How To Fight Anxiety with a Trash Picker

Hot flash after hot flash, the incessant hunt for the perfect cover, not too heavy, not too thin- the nights are never-ending. Going to sleep is more like going to war nowadays, it requires a good amount of preparation, a great amount of effort during slumber, and there’s no guaranteed victory. As a matter of fact, defeat is way more likely.

I measure the outcome of the battle going on in the dark based on the results of my Oura ring (a sleep/activity and heart rate variability monitor) and on the energy, mood and creativity of the following day. I keep track of all the of variables on an Excel spreadsheet.

With the drop in my estrogen making capacity and my estrogen levels, there came a great anxiety. And, it’s a new kind of anxiety: it’s eco-anxiety (this is an actual term, borrowed from the American Psychological Association). I’ve always struggled with anxiety- I remember having my first panic attack at the age of 10, when I didn’t do so well at a math test that was specifically made very difficult, to gauge critical thinking and creativity in aspiring 5th graders. My anxiety reached a peak and wreaked havoc in my life during my early immigrant years, and slowly, after years of furious reading and learning how to control it, has sort of melted in the background of my life, became an enduring fixture, like some kind of wallpaper on one’s office wall that one doesn’t particularly like, but one don’t necessarily have any resources left at the moment to replace or paint over.

The one sign that the big A was taking over was irritability. And the recipient of this irritability was always my husband, the love of my life. It is almost like I could never admit to this debilitating irritation to even myself- but then it would show up in my dearest and most loving of relationships, and then I knew there was time to do something about it.

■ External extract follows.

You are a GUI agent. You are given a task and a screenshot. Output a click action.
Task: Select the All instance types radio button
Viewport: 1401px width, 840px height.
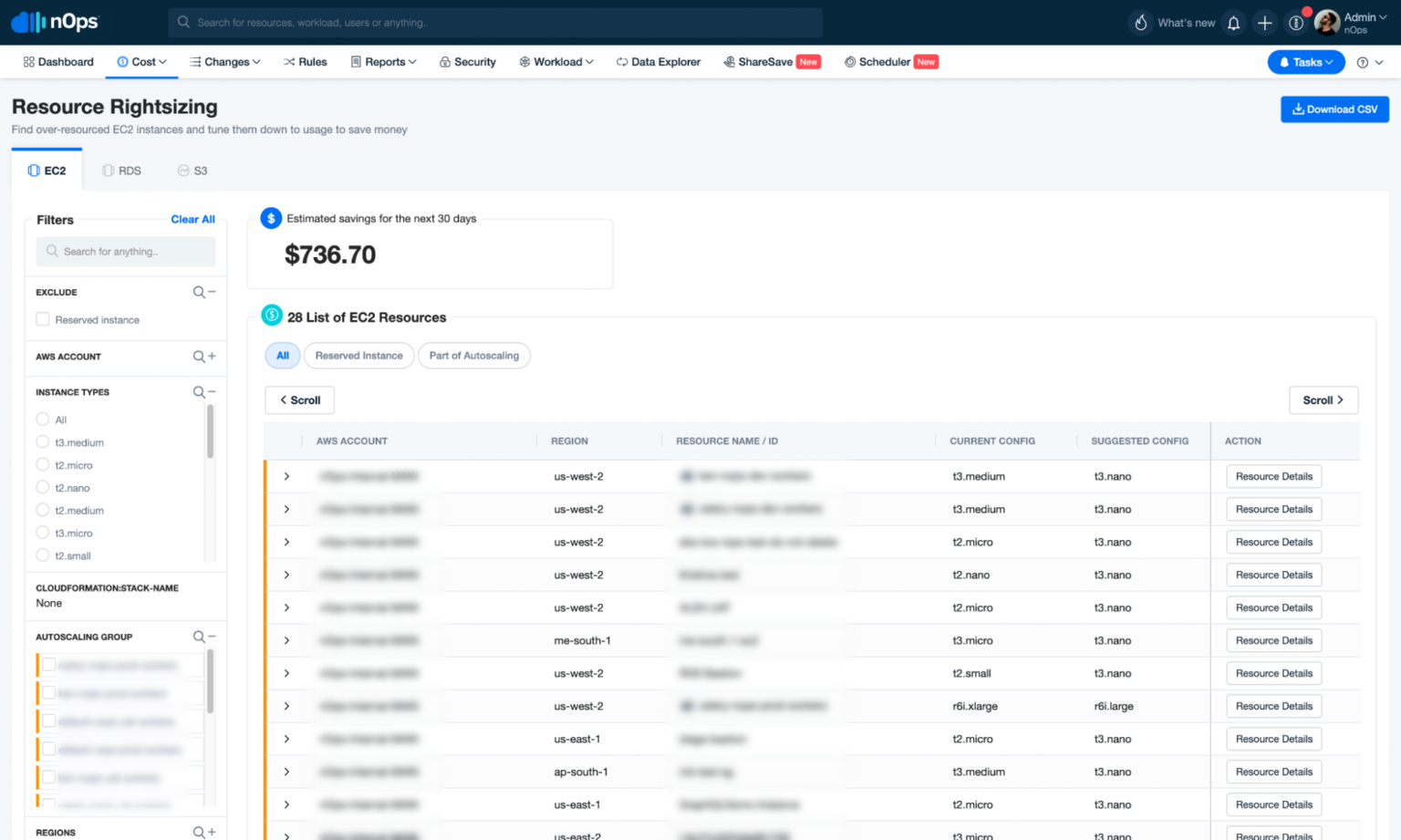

My better half was always scared when I showed up draped in impatience, he couldn’t avoid the fictional red angry colours flashing at him, darts flowing from my mouth and eyes and generally feeling like my energy was going to overwhelm and eventually engulf him and whoever else was around me at the time. But he learned to overcome his terror, and also learned that just holding me in his arms would lead to unexpectedly pleasant outcomes, for example, a complete taming of the beast, and eventually, the beast crumbling down in a massive pool of tears.

The most recent unfolding of this precise sequence of events: low estrogen- hot flashes- disrupted sleep- irritability- lashing out- just arose yesterday, and due to the newly acquired skills of my love, the beast was pacified and tears poured freely.

This time, the focal point of anxiety was the destruction of the planet and the environment, or in other words, eco-anxiety. The more my dearest held me, the more I was able to feel my despair at the fate of the animals and at the cruelty and mindlessness of the human race. Imagining wildlife being displaced and suffering because of global warming was agonising. The tragic future of the human race (mostly my children) was unfolding in front of me with deplorable clarity: no breathable air, no drinkable water, and a scorching hot planet where life was barely sustainable. The Apocalypse was unfolding in my mind at a very rapid speed.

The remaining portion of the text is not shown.